_What to produce_. Up to and including the line containing "Click the dim sun icon at brightness minimum", set down each line of the entries below exactly, starting from the first, and leave out the rest.

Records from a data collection
'''

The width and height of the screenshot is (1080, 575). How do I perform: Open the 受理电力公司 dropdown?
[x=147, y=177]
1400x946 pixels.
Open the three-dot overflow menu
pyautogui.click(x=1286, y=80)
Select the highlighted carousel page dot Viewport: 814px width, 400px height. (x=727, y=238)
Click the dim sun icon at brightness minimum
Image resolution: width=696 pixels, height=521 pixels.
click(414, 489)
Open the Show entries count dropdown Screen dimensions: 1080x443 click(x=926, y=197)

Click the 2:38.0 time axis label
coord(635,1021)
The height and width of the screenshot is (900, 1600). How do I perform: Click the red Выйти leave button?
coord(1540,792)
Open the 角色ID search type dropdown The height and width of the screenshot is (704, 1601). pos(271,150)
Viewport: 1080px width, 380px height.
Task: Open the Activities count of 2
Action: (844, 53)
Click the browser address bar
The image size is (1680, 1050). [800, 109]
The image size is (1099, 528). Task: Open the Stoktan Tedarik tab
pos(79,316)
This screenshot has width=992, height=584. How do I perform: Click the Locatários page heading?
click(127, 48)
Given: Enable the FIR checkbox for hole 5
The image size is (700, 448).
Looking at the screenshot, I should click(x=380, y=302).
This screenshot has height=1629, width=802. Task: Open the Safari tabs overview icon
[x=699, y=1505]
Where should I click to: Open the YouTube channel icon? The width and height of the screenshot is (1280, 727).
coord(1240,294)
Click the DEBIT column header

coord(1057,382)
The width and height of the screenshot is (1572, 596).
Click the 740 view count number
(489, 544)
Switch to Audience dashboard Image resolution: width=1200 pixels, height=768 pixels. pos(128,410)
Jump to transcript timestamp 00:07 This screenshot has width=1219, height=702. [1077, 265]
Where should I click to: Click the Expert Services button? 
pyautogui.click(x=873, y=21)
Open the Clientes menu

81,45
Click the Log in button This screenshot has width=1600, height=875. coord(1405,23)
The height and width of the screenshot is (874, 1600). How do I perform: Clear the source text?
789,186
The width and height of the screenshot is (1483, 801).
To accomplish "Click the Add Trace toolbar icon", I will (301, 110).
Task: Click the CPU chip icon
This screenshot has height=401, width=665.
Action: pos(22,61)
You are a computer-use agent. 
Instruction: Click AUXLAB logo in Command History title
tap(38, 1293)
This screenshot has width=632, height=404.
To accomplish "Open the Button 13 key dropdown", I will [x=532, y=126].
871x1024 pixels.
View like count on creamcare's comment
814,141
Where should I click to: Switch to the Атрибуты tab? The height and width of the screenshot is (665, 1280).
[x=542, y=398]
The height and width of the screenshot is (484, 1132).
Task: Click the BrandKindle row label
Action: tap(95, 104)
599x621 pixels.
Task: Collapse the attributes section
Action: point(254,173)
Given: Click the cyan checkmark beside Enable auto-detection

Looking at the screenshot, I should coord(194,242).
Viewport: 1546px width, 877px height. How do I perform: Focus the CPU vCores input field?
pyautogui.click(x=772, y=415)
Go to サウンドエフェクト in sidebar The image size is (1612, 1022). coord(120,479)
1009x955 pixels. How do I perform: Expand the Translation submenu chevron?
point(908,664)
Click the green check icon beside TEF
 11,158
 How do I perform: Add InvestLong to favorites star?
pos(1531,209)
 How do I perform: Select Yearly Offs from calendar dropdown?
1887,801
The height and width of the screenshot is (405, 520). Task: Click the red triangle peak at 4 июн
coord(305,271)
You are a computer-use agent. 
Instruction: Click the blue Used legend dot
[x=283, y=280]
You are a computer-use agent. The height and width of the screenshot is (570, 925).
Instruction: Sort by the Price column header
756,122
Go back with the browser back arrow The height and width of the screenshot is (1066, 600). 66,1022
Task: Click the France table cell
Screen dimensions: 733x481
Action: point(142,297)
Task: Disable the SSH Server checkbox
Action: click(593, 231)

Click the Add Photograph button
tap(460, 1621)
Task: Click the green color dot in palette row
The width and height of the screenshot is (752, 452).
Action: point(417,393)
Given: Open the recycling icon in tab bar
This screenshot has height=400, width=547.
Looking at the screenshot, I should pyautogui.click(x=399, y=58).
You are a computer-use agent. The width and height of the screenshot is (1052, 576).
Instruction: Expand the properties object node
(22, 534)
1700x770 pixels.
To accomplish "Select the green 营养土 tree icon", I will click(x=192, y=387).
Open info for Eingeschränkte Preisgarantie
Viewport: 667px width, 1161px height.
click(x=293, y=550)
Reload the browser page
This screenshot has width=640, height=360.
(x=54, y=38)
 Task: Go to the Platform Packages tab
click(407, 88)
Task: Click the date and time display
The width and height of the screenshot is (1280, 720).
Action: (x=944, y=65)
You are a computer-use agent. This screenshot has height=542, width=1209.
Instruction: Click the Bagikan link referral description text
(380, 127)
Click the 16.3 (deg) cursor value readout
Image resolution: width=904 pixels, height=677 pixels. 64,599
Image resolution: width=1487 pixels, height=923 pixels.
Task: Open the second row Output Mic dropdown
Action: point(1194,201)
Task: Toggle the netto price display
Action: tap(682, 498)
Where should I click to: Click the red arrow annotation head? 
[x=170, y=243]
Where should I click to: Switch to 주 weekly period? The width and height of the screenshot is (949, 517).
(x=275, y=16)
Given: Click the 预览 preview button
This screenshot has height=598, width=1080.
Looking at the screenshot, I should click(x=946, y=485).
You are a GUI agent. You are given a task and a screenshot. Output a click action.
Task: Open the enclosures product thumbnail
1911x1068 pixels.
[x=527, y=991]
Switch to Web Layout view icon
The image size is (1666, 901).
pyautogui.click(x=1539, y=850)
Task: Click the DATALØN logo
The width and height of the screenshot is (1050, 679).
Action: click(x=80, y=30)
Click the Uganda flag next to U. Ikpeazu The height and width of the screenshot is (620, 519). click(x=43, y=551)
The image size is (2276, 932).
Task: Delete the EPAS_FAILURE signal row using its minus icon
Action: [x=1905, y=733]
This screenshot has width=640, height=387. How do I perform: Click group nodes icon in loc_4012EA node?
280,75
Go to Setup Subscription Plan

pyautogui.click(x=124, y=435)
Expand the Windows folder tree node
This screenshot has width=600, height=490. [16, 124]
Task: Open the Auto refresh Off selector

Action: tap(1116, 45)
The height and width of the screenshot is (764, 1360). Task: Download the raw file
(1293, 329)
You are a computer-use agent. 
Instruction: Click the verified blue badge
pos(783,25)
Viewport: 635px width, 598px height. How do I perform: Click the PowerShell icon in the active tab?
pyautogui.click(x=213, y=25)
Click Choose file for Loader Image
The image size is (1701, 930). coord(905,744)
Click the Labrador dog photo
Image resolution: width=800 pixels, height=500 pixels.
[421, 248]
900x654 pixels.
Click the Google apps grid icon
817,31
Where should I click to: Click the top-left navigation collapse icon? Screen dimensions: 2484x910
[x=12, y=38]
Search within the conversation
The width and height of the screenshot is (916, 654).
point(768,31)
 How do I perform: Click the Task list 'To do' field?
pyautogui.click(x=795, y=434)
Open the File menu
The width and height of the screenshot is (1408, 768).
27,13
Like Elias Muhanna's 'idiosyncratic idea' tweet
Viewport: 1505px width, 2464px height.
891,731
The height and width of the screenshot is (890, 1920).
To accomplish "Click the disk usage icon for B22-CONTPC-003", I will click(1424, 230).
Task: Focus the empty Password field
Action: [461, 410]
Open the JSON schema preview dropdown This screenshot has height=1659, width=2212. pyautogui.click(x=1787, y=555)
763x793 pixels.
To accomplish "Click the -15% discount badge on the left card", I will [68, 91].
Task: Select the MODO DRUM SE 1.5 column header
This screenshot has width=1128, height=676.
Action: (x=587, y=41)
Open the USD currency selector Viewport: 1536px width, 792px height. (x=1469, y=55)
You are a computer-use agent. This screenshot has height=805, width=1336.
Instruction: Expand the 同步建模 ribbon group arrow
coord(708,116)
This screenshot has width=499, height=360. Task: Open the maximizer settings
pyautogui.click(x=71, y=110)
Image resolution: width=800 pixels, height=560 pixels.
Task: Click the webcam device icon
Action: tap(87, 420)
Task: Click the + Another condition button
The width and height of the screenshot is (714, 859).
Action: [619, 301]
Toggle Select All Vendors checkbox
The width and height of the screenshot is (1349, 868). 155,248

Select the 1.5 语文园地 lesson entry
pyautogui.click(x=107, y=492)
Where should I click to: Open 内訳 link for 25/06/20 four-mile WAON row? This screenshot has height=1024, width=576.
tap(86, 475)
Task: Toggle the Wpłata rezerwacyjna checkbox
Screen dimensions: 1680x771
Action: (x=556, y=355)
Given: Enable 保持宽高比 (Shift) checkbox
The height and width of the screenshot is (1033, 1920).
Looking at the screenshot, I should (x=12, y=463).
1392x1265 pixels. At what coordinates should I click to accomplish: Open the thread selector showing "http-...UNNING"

'''

_Answer to the exercise_.
The width and height of the screenshot is (1080, 575). How do I perform: Open the 受理电力公司 dropdown?
[x=147, y=177]
1400x946 pixels.
Open the three-dot overflow menu
pyautogui.click(x=1286, y=80)
Select the highlighted carousel page dot Viewport: 814px width, 400px height. (x=727, y=238)
Click the dim sun icon at brightness minimum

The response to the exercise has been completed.